━━━━━ Record excerpts

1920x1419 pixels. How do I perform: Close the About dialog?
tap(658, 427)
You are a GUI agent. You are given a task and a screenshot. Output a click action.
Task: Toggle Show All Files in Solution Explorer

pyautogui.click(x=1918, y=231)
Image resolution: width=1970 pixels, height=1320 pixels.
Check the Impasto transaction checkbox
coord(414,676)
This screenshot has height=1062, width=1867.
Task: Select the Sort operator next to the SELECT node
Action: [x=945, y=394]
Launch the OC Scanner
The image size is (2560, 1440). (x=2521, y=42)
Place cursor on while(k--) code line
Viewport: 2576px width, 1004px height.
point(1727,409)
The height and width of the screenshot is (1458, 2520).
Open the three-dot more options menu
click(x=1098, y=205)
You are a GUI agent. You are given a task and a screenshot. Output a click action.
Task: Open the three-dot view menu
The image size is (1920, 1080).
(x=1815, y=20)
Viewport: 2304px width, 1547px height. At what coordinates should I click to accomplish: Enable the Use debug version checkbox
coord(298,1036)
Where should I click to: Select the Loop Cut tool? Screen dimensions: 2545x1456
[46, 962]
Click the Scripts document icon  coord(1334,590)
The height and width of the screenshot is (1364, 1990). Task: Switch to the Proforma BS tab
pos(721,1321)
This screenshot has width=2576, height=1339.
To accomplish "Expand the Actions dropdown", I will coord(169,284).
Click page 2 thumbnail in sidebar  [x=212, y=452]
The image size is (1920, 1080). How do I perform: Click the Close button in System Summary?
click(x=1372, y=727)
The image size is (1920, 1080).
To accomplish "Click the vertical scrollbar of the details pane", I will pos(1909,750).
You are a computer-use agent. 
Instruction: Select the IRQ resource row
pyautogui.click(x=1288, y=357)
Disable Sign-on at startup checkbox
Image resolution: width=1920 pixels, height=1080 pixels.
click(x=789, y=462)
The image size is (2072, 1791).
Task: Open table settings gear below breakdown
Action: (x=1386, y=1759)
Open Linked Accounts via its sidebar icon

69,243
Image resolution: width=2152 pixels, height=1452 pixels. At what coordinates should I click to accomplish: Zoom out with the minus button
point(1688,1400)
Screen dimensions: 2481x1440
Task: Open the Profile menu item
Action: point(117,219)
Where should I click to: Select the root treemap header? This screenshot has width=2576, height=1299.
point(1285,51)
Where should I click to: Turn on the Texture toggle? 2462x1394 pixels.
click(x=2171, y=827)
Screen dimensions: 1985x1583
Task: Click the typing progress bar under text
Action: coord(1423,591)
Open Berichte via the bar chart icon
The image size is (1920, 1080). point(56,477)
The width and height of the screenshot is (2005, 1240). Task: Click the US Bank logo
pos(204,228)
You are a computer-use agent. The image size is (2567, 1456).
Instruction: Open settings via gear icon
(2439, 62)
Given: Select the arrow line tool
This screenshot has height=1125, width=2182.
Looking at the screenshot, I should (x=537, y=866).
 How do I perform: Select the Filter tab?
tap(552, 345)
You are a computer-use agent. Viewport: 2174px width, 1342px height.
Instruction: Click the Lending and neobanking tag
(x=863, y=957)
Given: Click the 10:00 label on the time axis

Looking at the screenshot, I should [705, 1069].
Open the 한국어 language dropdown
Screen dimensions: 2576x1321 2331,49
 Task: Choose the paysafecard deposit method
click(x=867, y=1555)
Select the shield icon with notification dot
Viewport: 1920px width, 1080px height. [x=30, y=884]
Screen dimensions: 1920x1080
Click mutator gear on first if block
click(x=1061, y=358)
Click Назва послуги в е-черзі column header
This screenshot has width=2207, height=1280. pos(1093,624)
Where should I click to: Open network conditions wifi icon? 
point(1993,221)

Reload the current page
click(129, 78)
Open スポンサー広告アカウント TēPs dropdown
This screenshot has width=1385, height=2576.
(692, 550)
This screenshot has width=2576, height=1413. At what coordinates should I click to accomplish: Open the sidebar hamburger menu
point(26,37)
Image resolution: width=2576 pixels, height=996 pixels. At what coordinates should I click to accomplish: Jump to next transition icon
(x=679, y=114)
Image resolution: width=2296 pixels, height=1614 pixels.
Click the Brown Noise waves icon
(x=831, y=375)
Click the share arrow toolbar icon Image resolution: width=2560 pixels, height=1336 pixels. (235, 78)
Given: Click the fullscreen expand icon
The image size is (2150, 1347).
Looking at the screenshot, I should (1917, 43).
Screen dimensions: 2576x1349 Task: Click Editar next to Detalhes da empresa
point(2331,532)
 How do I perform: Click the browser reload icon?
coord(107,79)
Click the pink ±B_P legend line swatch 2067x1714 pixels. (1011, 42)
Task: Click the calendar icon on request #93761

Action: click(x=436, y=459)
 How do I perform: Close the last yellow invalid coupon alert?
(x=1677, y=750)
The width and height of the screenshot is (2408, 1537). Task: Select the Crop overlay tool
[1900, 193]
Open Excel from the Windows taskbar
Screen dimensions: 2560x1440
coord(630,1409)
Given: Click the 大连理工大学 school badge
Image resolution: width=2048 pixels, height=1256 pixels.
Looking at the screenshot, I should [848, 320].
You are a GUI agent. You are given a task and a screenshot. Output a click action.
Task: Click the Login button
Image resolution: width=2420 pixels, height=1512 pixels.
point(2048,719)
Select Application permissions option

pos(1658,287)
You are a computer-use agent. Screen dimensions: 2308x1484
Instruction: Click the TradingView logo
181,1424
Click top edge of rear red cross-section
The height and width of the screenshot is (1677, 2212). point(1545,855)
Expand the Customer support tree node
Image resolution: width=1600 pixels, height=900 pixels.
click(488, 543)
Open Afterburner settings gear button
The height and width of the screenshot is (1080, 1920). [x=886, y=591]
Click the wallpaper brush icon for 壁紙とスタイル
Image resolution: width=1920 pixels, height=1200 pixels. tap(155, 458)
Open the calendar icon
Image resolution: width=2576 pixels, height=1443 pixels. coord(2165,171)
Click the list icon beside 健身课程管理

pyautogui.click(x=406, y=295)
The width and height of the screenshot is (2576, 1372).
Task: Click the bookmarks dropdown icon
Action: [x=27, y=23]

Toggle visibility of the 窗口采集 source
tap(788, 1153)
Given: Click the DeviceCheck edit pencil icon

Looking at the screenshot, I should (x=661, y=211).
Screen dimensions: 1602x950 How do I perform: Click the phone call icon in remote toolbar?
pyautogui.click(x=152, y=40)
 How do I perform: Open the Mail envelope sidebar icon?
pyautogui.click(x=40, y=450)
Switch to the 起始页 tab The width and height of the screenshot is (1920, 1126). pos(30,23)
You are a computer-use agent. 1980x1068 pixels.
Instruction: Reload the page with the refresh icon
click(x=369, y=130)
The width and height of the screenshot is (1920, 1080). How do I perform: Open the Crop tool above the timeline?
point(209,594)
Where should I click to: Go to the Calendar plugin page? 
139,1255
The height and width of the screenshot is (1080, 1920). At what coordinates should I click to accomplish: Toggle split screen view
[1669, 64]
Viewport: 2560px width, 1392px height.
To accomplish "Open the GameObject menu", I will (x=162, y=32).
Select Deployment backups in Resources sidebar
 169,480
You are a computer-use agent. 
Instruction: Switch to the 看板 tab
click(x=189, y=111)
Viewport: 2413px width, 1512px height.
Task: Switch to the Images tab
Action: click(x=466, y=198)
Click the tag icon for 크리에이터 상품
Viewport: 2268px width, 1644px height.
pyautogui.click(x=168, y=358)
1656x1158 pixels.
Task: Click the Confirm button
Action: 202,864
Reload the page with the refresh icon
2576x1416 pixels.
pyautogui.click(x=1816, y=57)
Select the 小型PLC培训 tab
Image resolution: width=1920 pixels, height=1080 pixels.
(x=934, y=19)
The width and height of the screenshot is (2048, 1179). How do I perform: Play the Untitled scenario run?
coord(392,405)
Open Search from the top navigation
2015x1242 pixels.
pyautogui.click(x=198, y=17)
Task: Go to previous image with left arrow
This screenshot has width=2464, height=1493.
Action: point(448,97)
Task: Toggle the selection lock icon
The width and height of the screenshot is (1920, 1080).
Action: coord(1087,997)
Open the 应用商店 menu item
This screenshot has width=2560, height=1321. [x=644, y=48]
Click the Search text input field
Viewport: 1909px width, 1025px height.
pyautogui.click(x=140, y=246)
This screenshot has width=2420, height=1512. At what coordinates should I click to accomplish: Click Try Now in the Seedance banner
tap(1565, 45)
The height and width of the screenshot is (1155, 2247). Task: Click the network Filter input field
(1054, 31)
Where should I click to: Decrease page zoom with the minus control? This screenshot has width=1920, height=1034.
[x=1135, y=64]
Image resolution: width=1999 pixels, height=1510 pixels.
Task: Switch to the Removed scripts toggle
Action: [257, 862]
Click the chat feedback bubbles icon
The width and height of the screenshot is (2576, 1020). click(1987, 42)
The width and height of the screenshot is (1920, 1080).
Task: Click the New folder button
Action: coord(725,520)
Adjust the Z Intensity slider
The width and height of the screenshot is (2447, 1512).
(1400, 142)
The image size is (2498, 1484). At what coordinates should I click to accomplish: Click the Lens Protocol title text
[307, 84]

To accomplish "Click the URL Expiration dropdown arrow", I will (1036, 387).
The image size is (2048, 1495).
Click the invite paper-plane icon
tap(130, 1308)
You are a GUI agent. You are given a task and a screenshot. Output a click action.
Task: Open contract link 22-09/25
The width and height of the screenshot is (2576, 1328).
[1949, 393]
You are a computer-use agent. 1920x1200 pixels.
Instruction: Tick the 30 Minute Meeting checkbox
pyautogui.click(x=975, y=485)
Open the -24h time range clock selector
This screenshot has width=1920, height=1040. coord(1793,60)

━━━━━━━━━━

▶ [Task item] Give the number of lines in the listing that hold "will", with no other words.

▶ [Problem solution] 4